Reading passage
There are many types of loss in life. We can lose our friends, lose a meaningful relationship, lose our family, even lose sense of who we were. All must be grieved in its own way, and although the grieving process will differ for everyone and every scenario, there are similarities between losses.
I have been through all of these losses. But so have so many other people.
In this particular article, I’m going to focus on the literal loss of my grandmother. She died during my third year of college. I didn’t know how to cope when I was feeling this loss so profoundly while everyone else continued on like nothing happened..
My grandmother lived with my family for over ten years while I was growing up, acting like another parent to me. As a kid, I used to help her with the housework or gardening. As she grew older, I would sit with her and watch TV with her, just keeping her company. And then I watched her health decline slowly and painfully. I was in high school at the time.
Considering her declining health, her passing didn’t come as a surprise. In fact, the timing was as perfect as it could have been. I had just gotten back from a winter study abroad trip to India. My cousins were still on winter break for high school and college, and my brother was living within a couple hours away. All her grandchildren were able to attend the wake and the funeral services.
Unlike the other grandchildren still in school, my semester began just before the funeral. I went to campus for a week, returned home for the funeral during the end of the week and weekend, and then went back to school.
Just as if nothing happened.
As expected of the campus community, everyone was excited for the new semester. Students were going out for syllabus week, instructors were getting everyone pumped for their courses–and I just wanted to curl up and hide. Someone in my family had literally just died, and almost nobody seemed willing to give me a break. I had an unfortunate social group at the time that lacked understanding. Only one instructor let me miss class based on my word. A couple instructors needed proof, and one class harshly did not excuse any absences.
I silently vowed to go to that class with a contagious infection, if things came down to it.
After the funeral, I brought back a copy of the obituary and went through the Emergency Dean for an official excusal of absence. The obituary wasn’t in English, but the Emergency Dean was understanding and accepted my rough oral translation of the document. While it is understandable to require proof, it is extremely exhausting emotionally to explain time and time again that I wasn’t in class because someone in my family had died.
There are the stages of grief, recommended coping methods, and then there’s reality. In my reality, I had no tolerance for the textbook formula of grieving. I haunted by guilt and sadness, I cried every night for about ten days straight, and I was not pleasant to be around. I didn’t choose healthy ways to cope, and I didn’t care for my well-being. I was so guilt-ridden that I believed I deserved the physical torture that mirrored my mental suffering, and somehow justifying my crazy and irrational behavior.
This lasted weeks after the funeral.
But the Dean’s official excusal only applied to the one day I missed for the wake. There’s no excusal for the rest of the grieving process.
Life won’t stop for you. Life cannot stop for everyone. If it did, we would never get anywhere.

Given records
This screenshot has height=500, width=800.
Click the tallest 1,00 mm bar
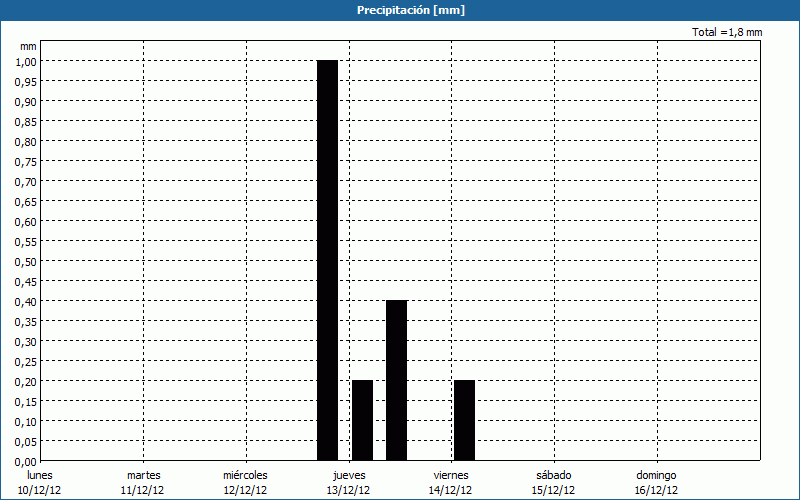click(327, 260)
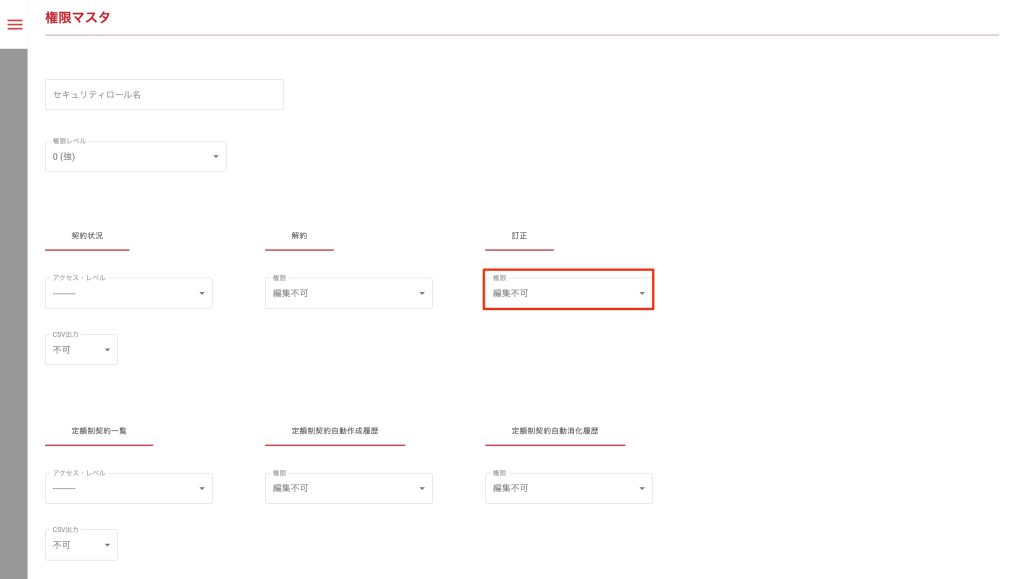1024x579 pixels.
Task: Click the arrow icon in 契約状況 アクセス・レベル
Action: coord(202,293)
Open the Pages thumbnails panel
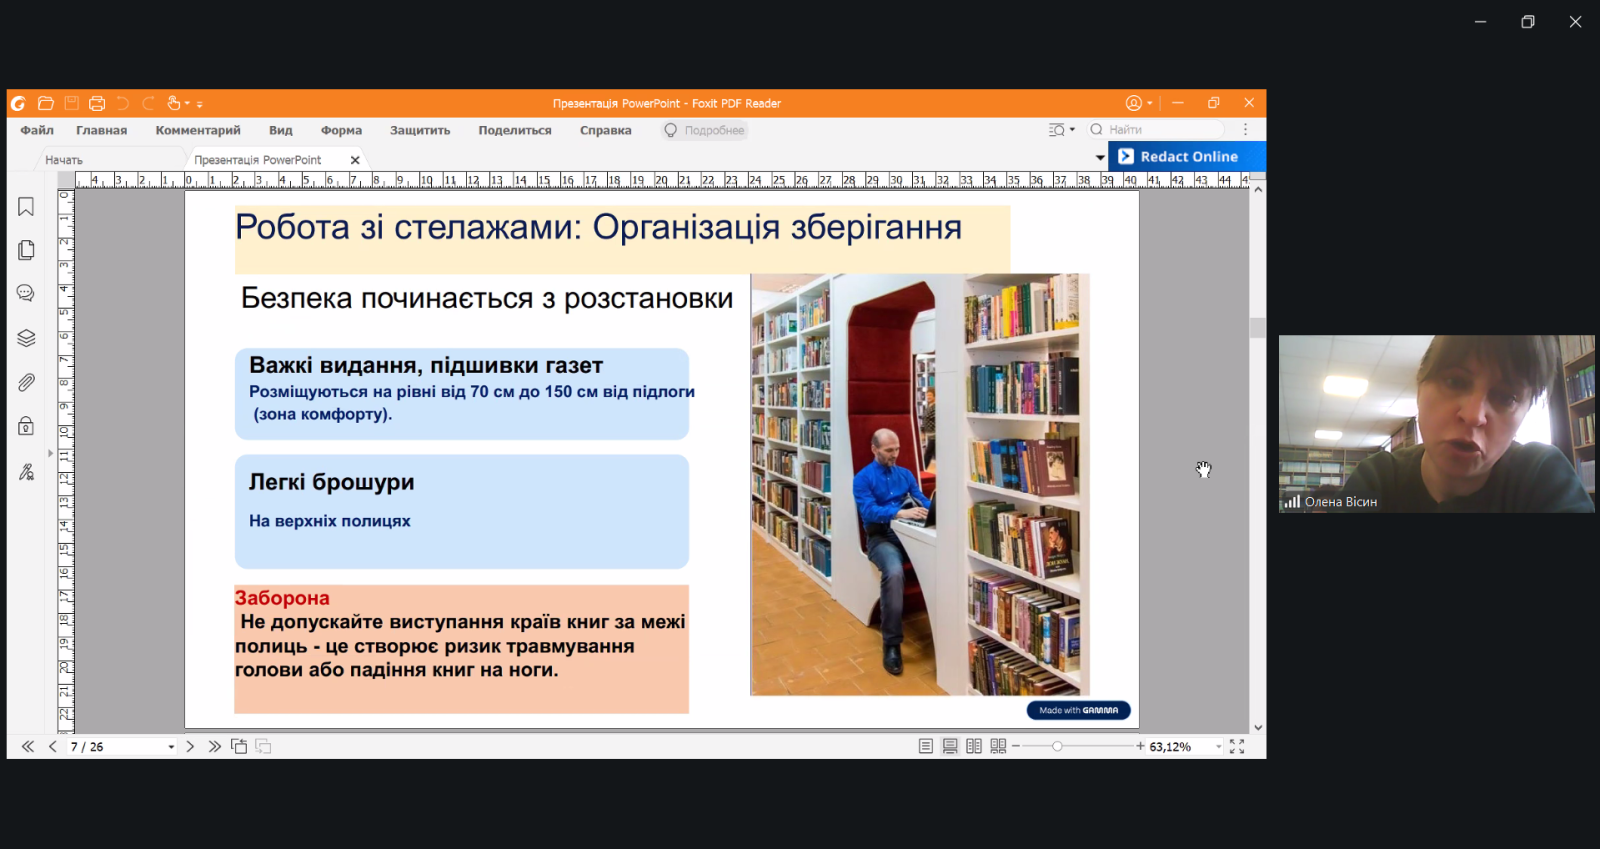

Prompt
In the essay about losing a grandmother, what did the Emergency Dean accept when the obituary turned out not to be in English?

Exercise output
A rough oral translation of the obituary.